■ Passage shown
Luis Arturo Mena Irarrázabal (born 28 August 1979) is a retired Chilean professional footballer. He is the only player in Chilean football history to win more than 10 domestic league titles. He also holds more than 300 appearances for Colo-Colo, with seven goals. Because of this, Mena has been dubbed by Chilean press and Colo Colo fans as the "historic one" (el historico).

Football career
Mena made his professional debut with Colo-Colo on November 26, 1996, in the final of the Copa Chile against Rangers.  He has spent his entire career, except one year when he was playing on loan at Puerto Montt, playing with Colo-Colo as a defender.

In the 2000s, and whilst he was playing for Colo-Colo, he also studied a technical-professional career in physical activity at the University of the Americas, where also was classmate of his teammates Claudio Bravo, Fernando Meneses and Miguel Riffo.

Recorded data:

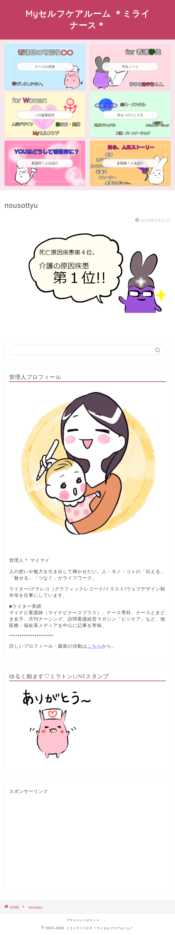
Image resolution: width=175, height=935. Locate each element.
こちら (94, 646)
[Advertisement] (55, 843)
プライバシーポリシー (83, 920)
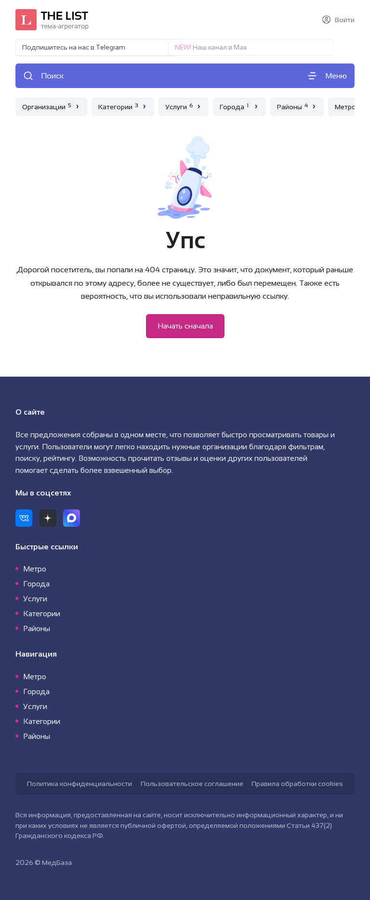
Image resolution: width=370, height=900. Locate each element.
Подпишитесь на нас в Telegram (73, 47)
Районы (36, 628)
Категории (41, 613)
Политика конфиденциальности (79, 783)
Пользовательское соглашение (192, 783)
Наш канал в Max (191, 47)
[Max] (71, 517)
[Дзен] (48, 517)
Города (36, 584)
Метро (34, 569)
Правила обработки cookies (297, 783)
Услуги (35, 599)
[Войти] (338, 19)
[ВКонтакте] (23, 517)
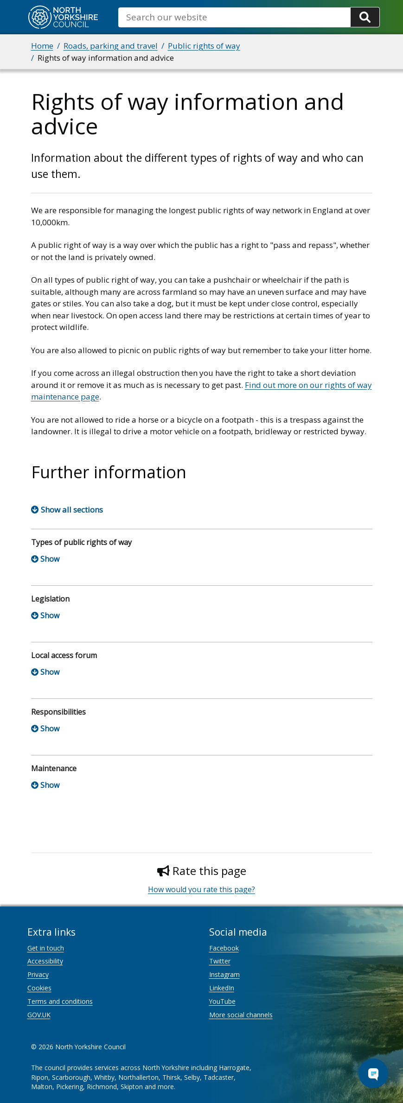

■ Problem details
Repeat the footballer biography between "Luis Arturo Mena" and "and Miguel Riffo.", inclusive, swapping "defender" for "midfielder".

■ The result
Luis Arturo Mena Irarrázabal (born 28 August 1979) is a retired Chilean professional footballer. He is the only player in Chilean football history to win more than 10 domestic league titles. He also holds more than 300 appearances for Colo-Colo, with seven goals. Because of this, Mena has been dubbed by Chilean press and Colo Colo fans as the "historic one" (el historico).

Football career
Mena made his professional debut with Colo-Colo on November 26, 1996, in the final of the Copa Chile against Rangers.  He has spent his entire career, except one year when he was playing on loan at Puerto Montt, playing with Colo-Colo as a midfielder.

In the 2000s, and whilst he was playing for Colo-Colo, he also studied a technical-professional career in physical activity at the University of the Americas, where also was classmate of his teammates Claudio Bravo, Fernando Meneses and Miguel Riffo.